Look for the line containing "Click the keyboard" in the records below. Then output it and all the lines that follow, exactly and without any others.

Stored data entries:
────────────────────────────────────────

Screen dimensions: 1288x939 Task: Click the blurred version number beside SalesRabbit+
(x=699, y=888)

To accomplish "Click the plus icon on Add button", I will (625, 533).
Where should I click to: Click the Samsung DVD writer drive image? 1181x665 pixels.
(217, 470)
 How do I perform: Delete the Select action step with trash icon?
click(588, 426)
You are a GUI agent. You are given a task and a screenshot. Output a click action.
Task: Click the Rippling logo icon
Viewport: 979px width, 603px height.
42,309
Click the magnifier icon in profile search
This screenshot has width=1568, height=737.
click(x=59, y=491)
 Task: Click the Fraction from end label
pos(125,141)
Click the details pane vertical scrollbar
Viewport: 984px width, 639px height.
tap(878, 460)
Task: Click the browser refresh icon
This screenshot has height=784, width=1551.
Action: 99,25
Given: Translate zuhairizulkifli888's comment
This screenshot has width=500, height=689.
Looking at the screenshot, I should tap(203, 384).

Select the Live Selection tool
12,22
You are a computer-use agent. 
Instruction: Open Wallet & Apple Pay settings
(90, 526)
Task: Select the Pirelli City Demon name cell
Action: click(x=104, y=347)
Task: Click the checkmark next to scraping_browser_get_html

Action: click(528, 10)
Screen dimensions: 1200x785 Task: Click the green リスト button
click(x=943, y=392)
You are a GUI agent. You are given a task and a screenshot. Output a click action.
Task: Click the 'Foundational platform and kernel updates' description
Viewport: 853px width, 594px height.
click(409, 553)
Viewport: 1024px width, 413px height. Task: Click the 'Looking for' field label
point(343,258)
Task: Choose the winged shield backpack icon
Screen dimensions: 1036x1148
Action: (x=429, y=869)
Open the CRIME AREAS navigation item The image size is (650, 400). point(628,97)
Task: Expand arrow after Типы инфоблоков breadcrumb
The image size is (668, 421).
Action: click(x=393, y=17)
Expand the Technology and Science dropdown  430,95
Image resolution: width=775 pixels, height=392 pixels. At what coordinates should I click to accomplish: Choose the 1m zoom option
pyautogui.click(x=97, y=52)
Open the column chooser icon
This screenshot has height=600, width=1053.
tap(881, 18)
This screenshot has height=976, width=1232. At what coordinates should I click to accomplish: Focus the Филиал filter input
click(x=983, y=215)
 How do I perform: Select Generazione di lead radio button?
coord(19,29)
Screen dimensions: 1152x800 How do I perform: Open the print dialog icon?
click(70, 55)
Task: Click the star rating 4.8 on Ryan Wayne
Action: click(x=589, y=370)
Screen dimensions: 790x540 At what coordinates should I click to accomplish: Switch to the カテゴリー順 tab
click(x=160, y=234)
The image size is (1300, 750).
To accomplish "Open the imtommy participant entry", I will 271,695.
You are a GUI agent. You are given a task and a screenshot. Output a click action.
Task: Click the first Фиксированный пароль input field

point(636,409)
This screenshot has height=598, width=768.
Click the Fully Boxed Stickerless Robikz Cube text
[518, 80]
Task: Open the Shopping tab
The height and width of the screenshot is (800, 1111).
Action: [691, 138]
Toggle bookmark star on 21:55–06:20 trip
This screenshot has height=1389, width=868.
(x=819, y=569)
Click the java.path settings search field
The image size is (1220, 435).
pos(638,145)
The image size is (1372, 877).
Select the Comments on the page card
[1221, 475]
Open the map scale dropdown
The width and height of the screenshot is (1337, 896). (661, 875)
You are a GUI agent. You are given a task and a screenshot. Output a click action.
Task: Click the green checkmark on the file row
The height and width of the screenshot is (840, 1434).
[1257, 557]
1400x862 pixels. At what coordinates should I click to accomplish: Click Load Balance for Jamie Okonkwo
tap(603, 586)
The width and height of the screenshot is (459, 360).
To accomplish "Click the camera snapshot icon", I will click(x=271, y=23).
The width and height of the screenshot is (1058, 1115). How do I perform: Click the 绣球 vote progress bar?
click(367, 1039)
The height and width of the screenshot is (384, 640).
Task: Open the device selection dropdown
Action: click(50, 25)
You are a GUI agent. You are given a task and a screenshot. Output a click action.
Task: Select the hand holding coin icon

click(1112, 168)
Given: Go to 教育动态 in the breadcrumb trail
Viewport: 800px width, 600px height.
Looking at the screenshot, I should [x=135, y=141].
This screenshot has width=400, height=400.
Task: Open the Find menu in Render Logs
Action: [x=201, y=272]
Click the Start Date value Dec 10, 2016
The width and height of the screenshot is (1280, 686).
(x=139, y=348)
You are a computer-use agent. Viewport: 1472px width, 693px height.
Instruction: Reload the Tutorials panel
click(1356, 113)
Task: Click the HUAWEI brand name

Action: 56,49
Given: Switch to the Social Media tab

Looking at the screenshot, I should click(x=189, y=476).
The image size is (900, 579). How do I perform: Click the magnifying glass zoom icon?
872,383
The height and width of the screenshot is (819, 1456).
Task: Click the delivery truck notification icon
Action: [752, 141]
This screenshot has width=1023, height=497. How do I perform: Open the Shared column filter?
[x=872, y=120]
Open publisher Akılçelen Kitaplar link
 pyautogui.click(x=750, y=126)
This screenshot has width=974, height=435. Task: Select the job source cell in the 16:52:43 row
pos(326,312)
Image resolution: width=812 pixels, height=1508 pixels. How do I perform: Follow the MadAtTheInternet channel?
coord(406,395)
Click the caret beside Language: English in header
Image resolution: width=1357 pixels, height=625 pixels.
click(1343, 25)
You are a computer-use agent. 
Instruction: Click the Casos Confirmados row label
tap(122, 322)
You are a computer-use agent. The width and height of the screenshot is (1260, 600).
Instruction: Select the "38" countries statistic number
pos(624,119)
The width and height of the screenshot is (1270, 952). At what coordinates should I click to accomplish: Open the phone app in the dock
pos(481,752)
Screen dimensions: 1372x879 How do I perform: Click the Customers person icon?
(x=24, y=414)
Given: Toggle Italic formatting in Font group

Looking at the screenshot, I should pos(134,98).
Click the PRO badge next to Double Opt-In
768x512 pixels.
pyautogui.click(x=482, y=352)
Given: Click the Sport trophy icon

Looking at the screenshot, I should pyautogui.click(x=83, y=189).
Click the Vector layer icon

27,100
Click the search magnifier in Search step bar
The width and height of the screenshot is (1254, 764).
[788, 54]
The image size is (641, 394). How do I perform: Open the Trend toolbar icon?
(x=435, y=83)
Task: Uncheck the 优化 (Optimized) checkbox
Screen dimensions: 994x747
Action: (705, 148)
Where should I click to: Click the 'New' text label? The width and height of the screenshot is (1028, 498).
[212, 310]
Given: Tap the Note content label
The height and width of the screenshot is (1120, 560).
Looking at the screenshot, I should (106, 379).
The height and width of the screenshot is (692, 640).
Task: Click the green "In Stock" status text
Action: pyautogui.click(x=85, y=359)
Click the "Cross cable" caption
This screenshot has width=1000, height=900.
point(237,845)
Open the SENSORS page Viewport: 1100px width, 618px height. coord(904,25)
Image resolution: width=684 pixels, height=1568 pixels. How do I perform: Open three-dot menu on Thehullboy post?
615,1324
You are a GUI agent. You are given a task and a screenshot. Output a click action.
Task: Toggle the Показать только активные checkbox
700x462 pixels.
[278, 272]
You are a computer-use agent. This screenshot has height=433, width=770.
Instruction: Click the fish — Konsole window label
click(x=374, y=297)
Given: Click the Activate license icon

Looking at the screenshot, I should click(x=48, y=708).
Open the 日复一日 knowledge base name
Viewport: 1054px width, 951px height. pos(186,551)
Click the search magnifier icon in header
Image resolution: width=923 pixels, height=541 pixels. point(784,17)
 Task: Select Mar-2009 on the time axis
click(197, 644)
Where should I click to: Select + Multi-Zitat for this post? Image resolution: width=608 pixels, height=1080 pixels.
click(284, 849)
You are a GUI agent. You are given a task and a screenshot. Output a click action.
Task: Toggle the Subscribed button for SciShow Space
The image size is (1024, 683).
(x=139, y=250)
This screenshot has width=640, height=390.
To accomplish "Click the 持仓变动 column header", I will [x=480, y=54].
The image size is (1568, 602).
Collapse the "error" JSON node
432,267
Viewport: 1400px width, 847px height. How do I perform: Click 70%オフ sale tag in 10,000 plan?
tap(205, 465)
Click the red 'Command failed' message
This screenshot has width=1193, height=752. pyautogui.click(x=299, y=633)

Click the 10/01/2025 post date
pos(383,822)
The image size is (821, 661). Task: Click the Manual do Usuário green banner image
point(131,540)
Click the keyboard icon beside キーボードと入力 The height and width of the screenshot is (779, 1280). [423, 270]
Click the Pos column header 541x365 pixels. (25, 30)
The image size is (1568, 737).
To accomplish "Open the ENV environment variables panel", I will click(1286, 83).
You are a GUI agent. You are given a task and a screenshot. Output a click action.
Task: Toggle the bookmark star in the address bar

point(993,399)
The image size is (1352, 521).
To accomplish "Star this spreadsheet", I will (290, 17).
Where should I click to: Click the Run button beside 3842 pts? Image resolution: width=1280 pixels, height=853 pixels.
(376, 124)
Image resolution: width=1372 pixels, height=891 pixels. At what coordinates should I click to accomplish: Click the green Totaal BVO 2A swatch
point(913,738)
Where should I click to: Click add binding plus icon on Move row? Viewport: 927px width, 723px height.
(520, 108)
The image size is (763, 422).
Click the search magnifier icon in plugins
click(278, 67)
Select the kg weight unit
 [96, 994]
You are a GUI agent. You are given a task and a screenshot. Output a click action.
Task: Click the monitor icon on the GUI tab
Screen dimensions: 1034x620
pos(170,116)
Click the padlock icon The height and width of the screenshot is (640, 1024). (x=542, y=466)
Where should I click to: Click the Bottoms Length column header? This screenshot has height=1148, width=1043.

────────────────────────────────────────

* RESULT *
Click the keyboard icon beside キーボードと入力 The height and width of the screenshot is (779, 1280). [423, 270]
Click the Pos column header 541x365 pixels. (25, 30)
The image size is (1568, 737).
To accomplish "Open the ENV environment variables panel", I will click(1286, 83).
You are a GUI agent. You are given a task and a screenshot. Output a click action.
Task: Toggle the bookmark star in the address bar

point(993,399)
The image size is (1352, 521).
To accomplish "Star this spreadsheet", I will (290, 17).
Where should I click to: Click the Run button beside 3842 pts? Image resolution: width=1280 pixels, height=853 pixels.
(376, 124)
Image resolution: width=1372 pixels, height=891 pixels. At what coordinates should I click to accomplish: Click the green Totaal BVO 2A swatch
point(913,738)
Where should I click to: Click add binding plus icon on Move row? Viewport: 927px width, 723px height.
(520, 108)
The image size is (763, 422).
Click the search magnifier icon in plugins
click(278, 67)
Select the kg weight unit
 [96, 994]
You are a GUI agent. You are given a task and a screenshot. Output a click action.
Task: Click the monitor icon on the GUI tab
Screen dimensions: 1034x620
pos(170,116)
Click the padlock icon The height and width of the screenshot is (640, 1024). (x=542, y=466)
Where should I click to: Click the Bottoms Length column header? This screenshot has height=1148, width=1043.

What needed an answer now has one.